* Written task 1 *
Answer these questions using the passage on vehicle fraud remedies:
(a) For odometer fraud, what federal cause of action does the Motor Vehicle Information and Cost Savings Act provide?
(b) For odometer fraud, what does the Arkansas Deceptive Trade Practices Act provide?
(c) Why might a car with flood or hurricane damage not be declared a salvage vehicle?
* Written task 2 *
Revise part of the passage on vehicle fraud remedies, starting at the words "Salvage fraud involves" and ending after "to unsuspecting consumers.". Replace "unsuspecting consumers" with "unwary buyers".

* Passage given *
Odometer fraud can involve a number of legal remedies, including

  • Violation of the Motor Vehicle Information and Cost Savings Act (MVICSA) which provides a federal cause of action for $10,000, or three times actual damages, whichever is greater, and attorney fees.
  • Common law fraud, which may lead to punitive damages.
  • Breach of implied or express warranties, which my lead to a consumer revoking acceptance of the car, withholding payments, a claim for additional damages, and an award of attorney fees under the Magnusson-Moss Warranty Act.
  • Violation of the Arkansas Deceptive Trade Practices Act (ADTPA), which provides $1,500 in statutory damages or three times actual damages, whichever is greater, and attorney fees.
  • Rescission of the contract due to a mistake, if the dealer pleads ignorance of the odometer issue.

Salvage Fraud

Salvage fraud involves cars which are described a total loss and thus salvage because of a car collision, flooding, fire, or other serious physical accident. Millions of cars declared as salvage are patched up and sold to unsuspecting consumers.

Salvage fraud includes:

  • Violations of the MVICSA if a dealer misrepresents the car’s vehicle identification number (VIN), make, mileage, or year, providing minimum statutory damages or three times actual damages, and attorney fees for the consumer.
  • Violations of MVICSA if a dealer does not provide title documentation for the buyer to sign, in an attempt to hide information on the existing title to the salvage history.
  • Common law fraud, which may lead to punitive damages.
  • Breach of implied or express warranties, which my lead to a consumer revoking acceptance of the car, withholding payments, a claim for additional damages, and an award of attorney fees under the Magnusson-Moss Warranty Act, even if the dealer had no knowledge of the car’s salvage history.
  • Violation of the ADTPA, which provides for attorney fees and recovery of the consumer’s actual financial loss.
  • Rescission of the contract on the grounds of mistake, if the seller claims ignorance of the prior damage.

Undisclosed Flood or Hurricane Damage

Often cars will undergo flood or hurricane damage, but the vehicle will not be declared a salvage vehicle, either because the damage is not quite a total loss, the vehicle is uninsured, or the state’s salvage law definitions are stricter than insurance company standards for a total loss.

Challenging misrepresentations and nondisclosure of serious flood or hurricane damage history involves:

  • Common law fraud, which may lead to punitive damages.
  • Breach of implied or express warranties, which my lead to a consumer revoking acceptance of the car, withholding payments, a claim for additional damages, and an award of attorney fees under the Magnusson-Moss Warranty Act, even if the dealer had no knowledge of the car’s flood or hurricane damage.
  • Violation of the ADTPA, which provides for attorney fees and recovery of the consumer’s actual financial loss.
  • Rescission of the contract on the grounds of mistake, if the seller claims ignorance of the prior damage.

Undisclosed Wreck Damage

Often cars will undergo severe wreck damage, though short of enough damage to be declared salvage vehicles, either because the damage is not quite a total loss, or because a state’s salvage law definitions are stricter than insurance company standards for a total loss.

* Dataset extract *
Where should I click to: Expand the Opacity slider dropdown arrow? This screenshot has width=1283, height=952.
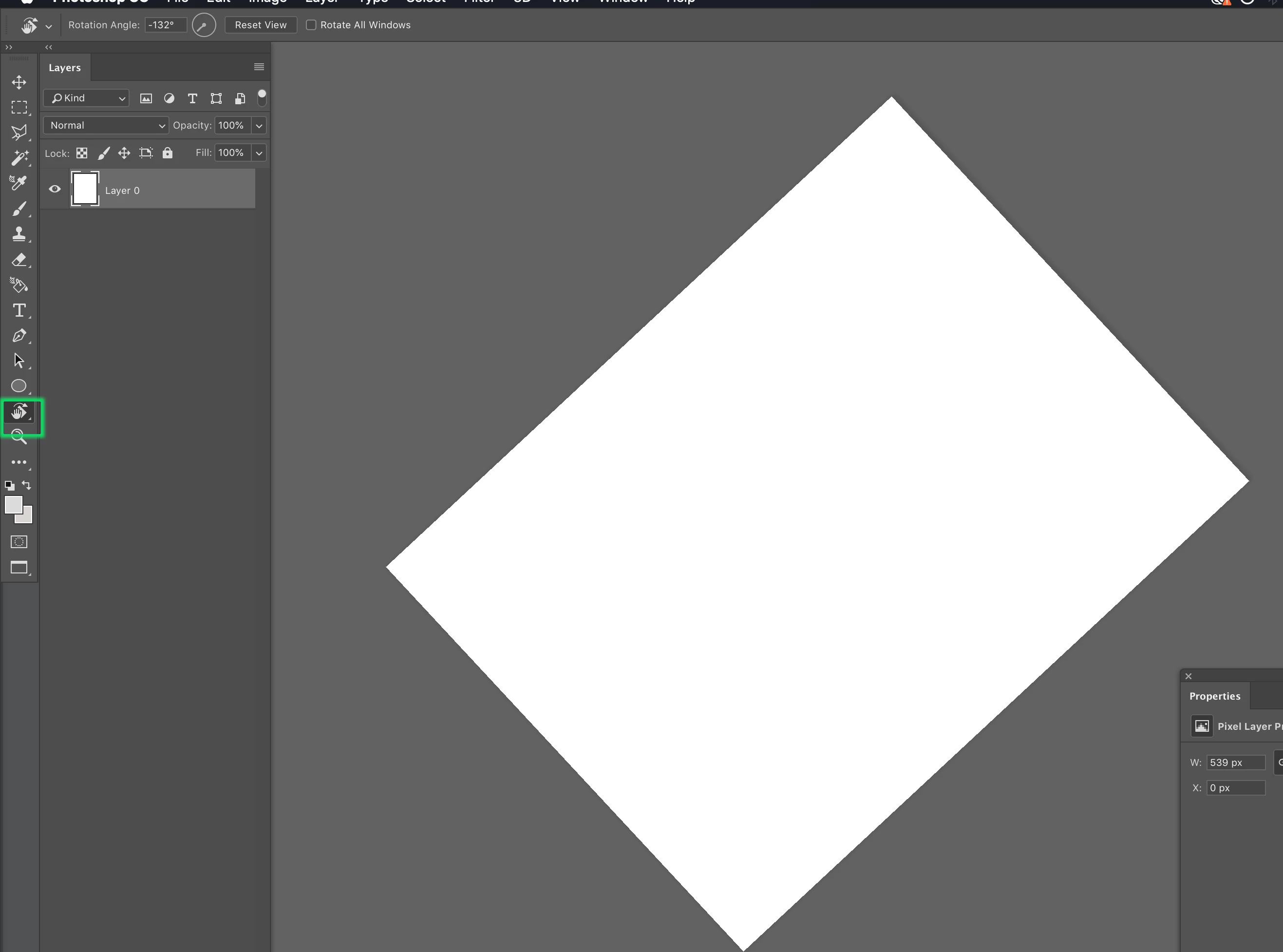[x=259, y=126]

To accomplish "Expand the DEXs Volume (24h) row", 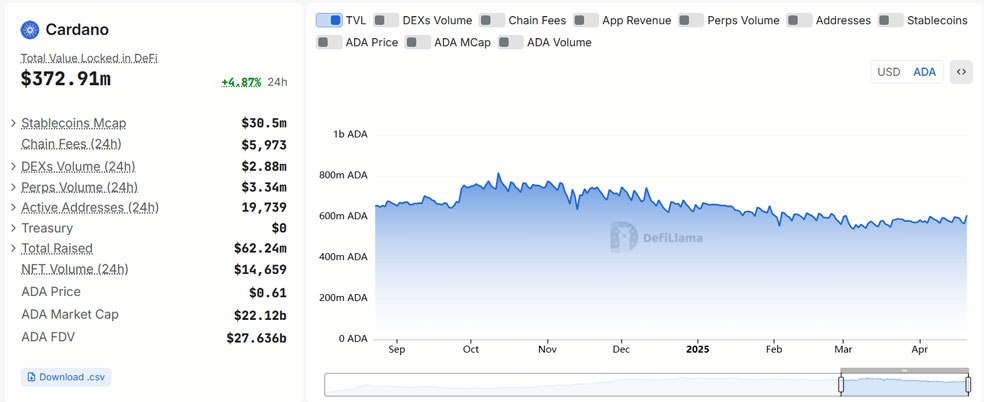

* Exercise output 1 *
(a) A federal cause of action for $10,000 or three times actual damages, whichever is greater, plus attorney fees.
(b) $1,500 in statutory damages or three times actual damages, whichever is greater, plus attorney fees.
(c) The damage may not be quite a total loss, the vehicle may be uninsured, or the state's salvage law definitions may be stricter than insurance company standards for a total loss.

* Exercise output 2 *
Salvage fraud involves cars which are described a total loss and thus salvage because of a car collision, flooding, fire, or other serious physical accident. Millions of cars declared as salvage are patched up and sold to unwary buyers.